Но Петер не слушал никаких предупреждений. И в результате мы пошли все вместе. Я, так же как и Ева, не собиралась возвращаться домой без шляпы из Парижа.
— Но шляпа должна быть как мечта, — объяснила Ева. — Когда я буду прогуливаться в ней в Стокгольме по улице Страндвеген, в толпе должен проноситься шумный шепот: «П-а-р-и-ж!»
И она, чтобы мы поняли, очень наглядно продемонстрировала нам, как это должно звучать на Страндвеген.
Но чтобы найти шляпу, которая вызовет такую реакцию, необходимо было довольно много их примерить. Леннарт сказал, что это был день примерки — и день испытания во всех смыслах[136]. Но нам с Евой было весело.
Пожалуй, продавщице отделения головных уборов в «Галери Лафайет» было не так весело, как нам.

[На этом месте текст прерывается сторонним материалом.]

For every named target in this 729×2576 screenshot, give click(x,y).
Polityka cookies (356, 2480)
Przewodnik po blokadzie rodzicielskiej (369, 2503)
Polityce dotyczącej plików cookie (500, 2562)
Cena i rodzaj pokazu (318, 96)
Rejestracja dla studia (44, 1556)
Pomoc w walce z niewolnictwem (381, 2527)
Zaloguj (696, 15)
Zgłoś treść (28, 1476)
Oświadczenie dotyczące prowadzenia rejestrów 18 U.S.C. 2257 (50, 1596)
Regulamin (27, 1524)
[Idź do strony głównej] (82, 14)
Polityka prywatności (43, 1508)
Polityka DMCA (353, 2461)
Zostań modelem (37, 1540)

Но вначале она выказывала служебное рвение и носилась взад-вперед, принося все новые и новые шляпы нашей мечты.
Примерка шляп для Евы — своего рода исследование, изучение… Выражение ее лица при этом непостижимо, и она выглядит так загадочно, словно совершает некий таинственный обряд. Вся женская сущность Евы, казалось дремавшая в глубине ее души, словно пробуждается, и она мягкими неторопливыми движениями нежно водружает шляпу на голову. И шляпа там пребывает в состоянии блаженства, будто думает: «Здесь я и останусь».

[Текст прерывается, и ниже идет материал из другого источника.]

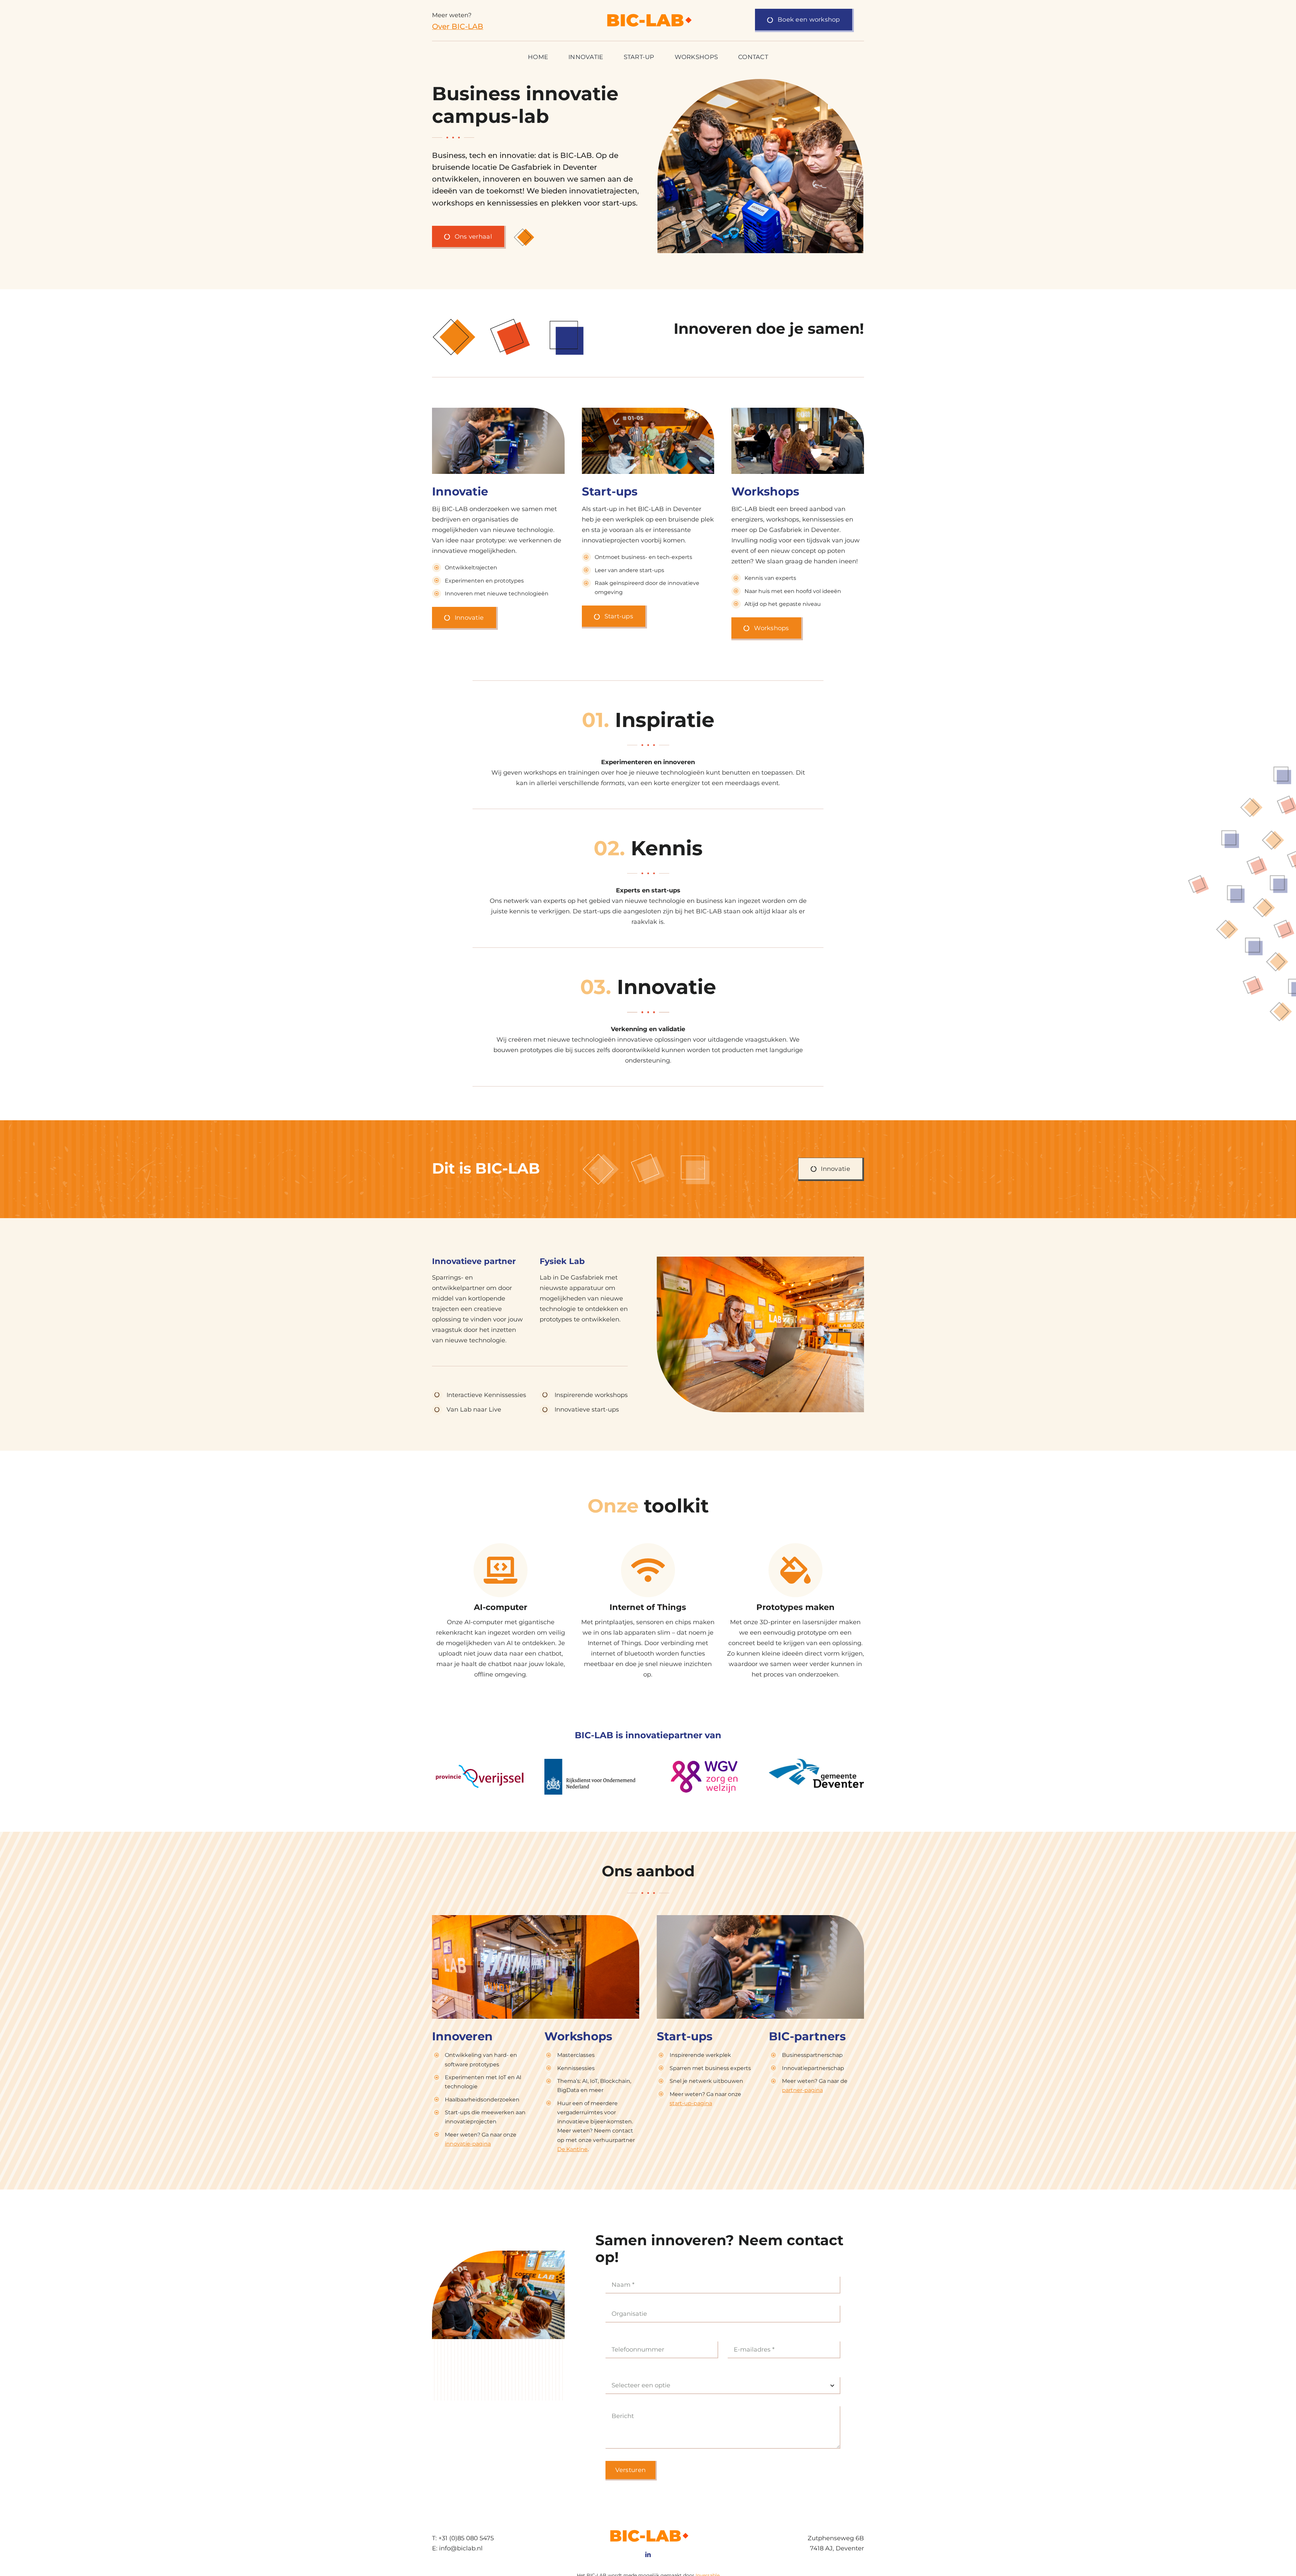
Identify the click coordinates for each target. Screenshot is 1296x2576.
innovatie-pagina (468, 2144)
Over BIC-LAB (457, 26)
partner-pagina (802, 2090)
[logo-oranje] (648, 14)
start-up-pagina (691, 2103)
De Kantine (572, 2149)
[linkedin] (648, 2554)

Когда ту же самую шляпу примеряю я, слышно, как она форменным образом кричит: «На помощь, на помощь, меня убивают!» Несмотря на это, продавщица в сомнительном усердии пытается время от времени убедить и меня, и шляпу, что мы созданы друг для друга! Должна сказать, к нашей чести, ей редко удается обмануть нас — и меня, и шляпу. Шляпу, во всяком случае, никогда! Но иногда энергичной продавщице с помощью таинственных ухищрений удается заглушить ее жалобные крики настолько, что я при покупке шляпы их не слышу. Я получаю шляпу в картонке и радостно спешу домой, не зная, что шляпа собирает силы для мятежа.
Но вот наступает отвратительный момент, когда, по выражению Евы, остаешься наедине со шляпой. «Ненавижу тебя, — заявляет шляпа. — Ненавижу твой лоб, и твои глаза, и твои волосы! Несчастная, что у тебя за волосы, это конская грива?» Я ожесточенно швыряю шляпу на пол. «Из всех отвратительных шляп-горлопанок, которые я видела…» — начинаю я, но тут как раз является Ева и покупает у меня эту шляпу за полцены. Она водружает ее на голову, дерзко наклонив вниз, на правый глаз, и шляпа ласково тарахтит. Как хруста льнейшая мечта модистки, Ева стоит перед зеркалом, а шляпа показывает мне язык: «Кто произнес здесь: «шляпа-горлопанка "?»